Collected data entries:
++++++++

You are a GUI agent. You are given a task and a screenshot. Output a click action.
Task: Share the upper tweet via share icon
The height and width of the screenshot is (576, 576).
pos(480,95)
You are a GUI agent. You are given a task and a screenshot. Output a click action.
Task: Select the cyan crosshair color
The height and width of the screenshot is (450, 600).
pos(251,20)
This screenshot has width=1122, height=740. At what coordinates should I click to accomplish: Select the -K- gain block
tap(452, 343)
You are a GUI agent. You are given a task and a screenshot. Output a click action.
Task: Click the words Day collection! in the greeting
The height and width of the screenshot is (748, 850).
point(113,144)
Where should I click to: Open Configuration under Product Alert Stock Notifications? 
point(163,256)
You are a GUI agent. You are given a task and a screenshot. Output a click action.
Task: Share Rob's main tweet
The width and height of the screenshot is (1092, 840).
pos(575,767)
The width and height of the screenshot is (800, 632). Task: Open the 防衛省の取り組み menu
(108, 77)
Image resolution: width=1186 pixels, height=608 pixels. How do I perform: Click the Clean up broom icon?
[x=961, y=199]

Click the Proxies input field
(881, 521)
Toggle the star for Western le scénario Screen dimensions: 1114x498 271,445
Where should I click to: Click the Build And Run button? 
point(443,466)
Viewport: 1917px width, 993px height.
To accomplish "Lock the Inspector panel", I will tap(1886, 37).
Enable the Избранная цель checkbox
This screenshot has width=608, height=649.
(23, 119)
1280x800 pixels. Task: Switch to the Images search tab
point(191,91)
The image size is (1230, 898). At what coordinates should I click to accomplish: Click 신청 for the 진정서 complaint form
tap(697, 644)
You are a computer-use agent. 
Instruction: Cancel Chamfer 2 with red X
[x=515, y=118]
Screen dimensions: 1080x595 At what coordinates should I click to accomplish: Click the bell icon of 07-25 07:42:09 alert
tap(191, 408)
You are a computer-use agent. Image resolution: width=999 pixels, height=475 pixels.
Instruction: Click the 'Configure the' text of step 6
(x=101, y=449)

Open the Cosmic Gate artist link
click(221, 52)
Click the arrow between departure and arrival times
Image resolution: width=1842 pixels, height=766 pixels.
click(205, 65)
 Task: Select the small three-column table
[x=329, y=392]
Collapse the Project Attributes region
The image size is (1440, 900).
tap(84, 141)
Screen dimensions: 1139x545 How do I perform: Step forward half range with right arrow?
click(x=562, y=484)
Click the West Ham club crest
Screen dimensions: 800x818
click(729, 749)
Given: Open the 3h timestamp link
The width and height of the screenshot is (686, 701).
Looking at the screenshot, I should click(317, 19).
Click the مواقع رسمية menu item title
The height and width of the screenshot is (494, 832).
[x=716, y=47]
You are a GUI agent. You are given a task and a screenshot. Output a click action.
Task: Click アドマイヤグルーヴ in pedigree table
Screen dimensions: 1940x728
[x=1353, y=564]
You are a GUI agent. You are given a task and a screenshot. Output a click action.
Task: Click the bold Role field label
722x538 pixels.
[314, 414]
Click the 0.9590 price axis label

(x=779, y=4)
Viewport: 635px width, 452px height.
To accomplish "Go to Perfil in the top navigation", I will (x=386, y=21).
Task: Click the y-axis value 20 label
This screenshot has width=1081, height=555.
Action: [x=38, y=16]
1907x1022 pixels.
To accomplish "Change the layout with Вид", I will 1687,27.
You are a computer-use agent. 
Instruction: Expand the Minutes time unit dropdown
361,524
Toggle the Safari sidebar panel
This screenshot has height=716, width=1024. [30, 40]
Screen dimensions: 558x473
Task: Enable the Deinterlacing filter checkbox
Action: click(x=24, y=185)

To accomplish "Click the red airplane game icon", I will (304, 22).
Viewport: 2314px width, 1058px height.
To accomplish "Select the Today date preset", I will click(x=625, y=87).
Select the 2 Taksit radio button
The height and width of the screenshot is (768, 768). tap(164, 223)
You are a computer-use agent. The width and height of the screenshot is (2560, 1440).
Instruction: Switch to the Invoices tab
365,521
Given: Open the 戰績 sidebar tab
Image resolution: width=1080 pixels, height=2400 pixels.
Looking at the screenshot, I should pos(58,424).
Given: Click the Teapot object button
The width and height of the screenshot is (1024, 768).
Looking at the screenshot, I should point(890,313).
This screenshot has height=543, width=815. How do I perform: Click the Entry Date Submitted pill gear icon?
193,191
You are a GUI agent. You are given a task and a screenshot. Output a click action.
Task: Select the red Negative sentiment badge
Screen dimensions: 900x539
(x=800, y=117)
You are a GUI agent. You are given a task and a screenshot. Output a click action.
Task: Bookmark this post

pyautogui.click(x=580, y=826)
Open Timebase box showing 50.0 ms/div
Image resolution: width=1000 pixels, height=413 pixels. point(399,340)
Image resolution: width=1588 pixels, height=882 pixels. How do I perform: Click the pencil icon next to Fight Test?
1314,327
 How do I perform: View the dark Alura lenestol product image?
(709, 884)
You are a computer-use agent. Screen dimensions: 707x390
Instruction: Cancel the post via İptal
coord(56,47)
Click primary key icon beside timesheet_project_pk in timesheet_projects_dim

++++++++

▶ **Problem**
Character for character, reproduce all of the lines above.

▶ **Solution below**
You are a GUI agent. You are given a task and a screenshot. Output a click action.
Task: Share the upper tweet via share icon
The height and width of the screenshot is (576, 576).
pos(480,95)
You are a GUI agent. You are given a task and a screenshot. Output a click action.
Task: Select the cyan crosshair color
The height and width of the screenshot is (450, 600).
pos(251,20)
This screenshot has width=1122, height=740. At what coordinates should I click to accomplish: Select the -K- gain block
tap(452, 343)
You are a GUI agent. You are given a task and a screenshot. Output a click action.
Task: Click the words Day collection! in the greeting
The height and width of the screenshot is (748, 850).
point(113,144)
Where should I click to: Open Configuration under Product Alert Stock Notifications? 
point(163,256)
You are a GUI agent. You are given a task and a screenshot. Output a click action.
Task: Share Rob's main tweet
The width and height of the screenshot is (1092, 840).
pos(575,767)
The width and height of the screenshot is (800, 632). Task: Open the 防衛省の取り組み menu
(108, 77)
Image resolution: width=1186 pixels, height=608 pixels. How do I perform: Click the Clean up broom icon?
[x=961, y=199]

Click the Proxies input field
(881, 521)
Toggle the star for Western le scénario Screen dimensions: 1114x498 271,445
Where should I click to: Click the Build And Run button? 
point(443,466)
Viewport: 1917px width, 993px height.
To accomplish "Lock the Inspector panel", I will tap(1886, 37).
Enable the Избранная цель checkbox
This screenshot has width=608, height=649.
(23, 119)
1280x800 pixels. Task: Switch to the Images search tab
point(191,91)
The image size is (1230, 898). At what coordinates should I click to accomplish: Click 신청 for the 진정서 complaint form
tap(697, 644)
You are a computer-use agent. 
Instruction: Cancel Chamfer 2 with red X
[x=515, y=118]
Screen dimensions: 1080x595 At what coordinates should I click to accomplish: Click the bell icon of 07-25 07:42:09 alert
tap(191, 408)
You are a computer-use agent. Image resolution: width=999 pixels, height=475 pixels.
Instruction: Click the 'Configure the' text of step 6
(x=101, y=449)

Open the Cosmic Gate artist link
click(221, 52)
Click the arrow between departure and arrival times
Image resolution: width=1842 pixels, height=766 pixels.
click(205, 65)
 Task: Select the small three-column table
[x=329, y=392]
Collapse the Project Attributes region
The image size is (1440, 900).
tap(84, 141)
Screen dimensions: 1139x545 How do I perform: Step forward half range with right arrow?
click(x=562, y=484)
Click the West Ham club crest
Screen dimensions: 800x818
click(729, 749)
Given: Open the 3h timestamp link
The width and height of the screenshot is (686, 701).
Looking at the screenshot, I should click(317, 19).
Click the مواقع رسمية menu item title
The height and width of the screenshot is (494, 832).
[x=716, y=47]
You are a GUI agent. You are given a task and a screenshot. Output a click action.
Task: Click アドマイヤグルーヴ in pedigree table
Screen dimensions: 1940x728
[x=1353, y=564]
You are a GUI agent. You are given a task and a screenshot. Output a click action.
Task: Click the bold Role field label
722x538 pixels.
[314, 414]
Click the 0.9590 price axis label

(x=779, y=4)
Viewport: 635px width, 452px height.
To accomplish "Go to Perfil in the top navigation", I will (x=386, y=21).
Task: Click the y-axis value 20 label
This screenshot has width=1081, height=555.
Action: [x=38, y=16]
1907x1022 pixels.
To accomplish "Change the layout with Вид", I will 1687,27.
You are a computer-use agent. 
Instruction: Expand the Minutes time unit dropdown
361,524
Toggle the Safari sidebar panel
This screenshot has height=716, width=1024. [30, 40]
Screen dimensions: 558x473
Task: Enable the Deinterlacing filter checkbox
Action: click(x=24, y=185)

To accomplish "Click the red airplane game icon", I will (304, 22).
Viewport: 2314px width, 1058px height.
To accomplish "Select the Today date preset", I will click(x=625, y=87).
Select the 2 Taksit radio button
The height and width of the screenshot is (768, 768). tap(164, 223)
You are a computer-use agent. The width and height of the screenshot is (2560, 1440).
Instruction: Switch to the Invoices tab
365,521
Given: Open the 戰績 sidebar tab
Image resolution: width=1080 pixels, height=2400 pixels.
Looking at the screenshot, I should pos(58,424).
Given: Click the Teapot object button
The width and height of the screenshot is (1024, 768).
Looking at the screenshot, I should point(890,313).
This screenshot has height=543, width=815. How do I perform: Click the Entry Date Submitted pill gear icon?
193,191
You are a GUI agent. You are given a task and a screenshot. Output a click action.
Task: Select the red Negative sentiment badge
Screen dimensions: 900x539
(x=800, y=117)
You are a GUI agent. You are given a task and a screenshot. Output a click action.
Task: Bookmark this post

pyautogui.click(x=580, y=826)
Open Timebase box showing 50.0 ms/div
Image resolution: width=1000 pixels, height=413 pixels. point(399,340)
Image resolution: width=1588 pixels, height=882 pixels. How do I perform: Click the pencil icon next to Fight Test?
1314,327
 How do I perform: View the dark Alura lenestol product image?
(709, 884)
You are a computer-use agent. Screen dimensions: 707x390
Instruction: Cancel the post via İptal
coord(56,47)
Click primary key icon beside timesheet_project_pk in timesheet_projects_dim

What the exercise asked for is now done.